*AIM OF THE TASK*: Among the entries below, one line contains "This screenshot has height=480, width=487." and another contains "You are a GUI". Transcribe those two lines and every line between them, exactly.

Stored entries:
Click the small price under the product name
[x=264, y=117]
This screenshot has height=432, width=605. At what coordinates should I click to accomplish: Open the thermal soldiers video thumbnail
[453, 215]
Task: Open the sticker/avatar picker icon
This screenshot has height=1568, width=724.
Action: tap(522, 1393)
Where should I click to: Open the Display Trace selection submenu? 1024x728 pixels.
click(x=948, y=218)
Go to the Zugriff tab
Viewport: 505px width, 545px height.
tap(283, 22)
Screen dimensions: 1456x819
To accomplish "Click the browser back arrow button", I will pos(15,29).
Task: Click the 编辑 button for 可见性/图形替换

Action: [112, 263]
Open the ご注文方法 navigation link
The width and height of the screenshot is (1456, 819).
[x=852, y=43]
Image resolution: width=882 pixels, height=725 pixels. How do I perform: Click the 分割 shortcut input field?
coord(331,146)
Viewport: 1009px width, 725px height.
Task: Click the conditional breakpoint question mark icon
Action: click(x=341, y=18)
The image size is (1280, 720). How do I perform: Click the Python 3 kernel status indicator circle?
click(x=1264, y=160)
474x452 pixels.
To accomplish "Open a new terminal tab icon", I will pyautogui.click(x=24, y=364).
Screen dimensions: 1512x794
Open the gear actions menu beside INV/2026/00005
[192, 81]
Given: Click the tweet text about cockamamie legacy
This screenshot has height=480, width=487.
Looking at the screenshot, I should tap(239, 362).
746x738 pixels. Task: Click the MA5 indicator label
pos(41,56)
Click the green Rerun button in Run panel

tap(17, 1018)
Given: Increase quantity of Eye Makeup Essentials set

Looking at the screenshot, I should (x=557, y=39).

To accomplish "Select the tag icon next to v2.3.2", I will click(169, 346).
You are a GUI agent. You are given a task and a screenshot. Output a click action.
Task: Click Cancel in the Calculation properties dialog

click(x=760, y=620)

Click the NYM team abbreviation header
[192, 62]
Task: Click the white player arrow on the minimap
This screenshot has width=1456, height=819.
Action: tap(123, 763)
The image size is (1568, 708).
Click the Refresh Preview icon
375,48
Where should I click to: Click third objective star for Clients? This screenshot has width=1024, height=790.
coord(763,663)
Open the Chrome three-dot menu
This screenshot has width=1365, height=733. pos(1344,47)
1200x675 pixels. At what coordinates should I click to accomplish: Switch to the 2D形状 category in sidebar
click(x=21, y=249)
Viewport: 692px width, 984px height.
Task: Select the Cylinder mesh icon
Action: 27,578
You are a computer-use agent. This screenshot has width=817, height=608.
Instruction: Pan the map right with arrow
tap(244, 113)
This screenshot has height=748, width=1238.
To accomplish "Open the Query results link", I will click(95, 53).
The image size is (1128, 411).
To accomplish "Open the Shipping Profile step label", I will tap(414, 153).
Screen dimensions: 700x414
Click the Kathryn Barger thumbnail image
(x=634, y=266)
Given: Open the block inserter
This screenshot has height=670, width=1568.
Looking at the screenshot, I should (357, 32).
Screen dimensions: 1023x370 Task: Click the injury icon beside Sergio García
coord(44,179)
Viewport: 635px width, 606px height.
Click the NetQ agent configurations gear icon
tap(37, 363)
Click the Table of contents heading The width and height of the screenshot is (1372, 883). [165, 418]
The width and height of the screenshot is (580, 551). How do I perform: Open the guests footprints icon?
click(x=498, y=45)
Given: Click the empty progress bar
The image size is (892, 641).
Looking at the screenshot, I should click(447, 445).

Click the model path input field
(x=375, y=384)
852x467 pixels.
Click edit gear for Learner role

*TASK SOLUTION*:
This screenshot has height=480, width=487.
Looking at the screenshot, I should tap(239, 362).
746x738 pixels. Task: Click the MA5 indicator label
pos(41,56)
Click the green Rerun button in Run panel

tap(17, 1018)
Given: Increase quantity of Eye Makeup Essentials set

Looking at the screenshot, I should (x=557, y=39).

To accomplish "Select the tag icon next to v2.3.2", I will click(169, 346).
You are a GUI agent. You are given a task and a screenshot. Output a click action.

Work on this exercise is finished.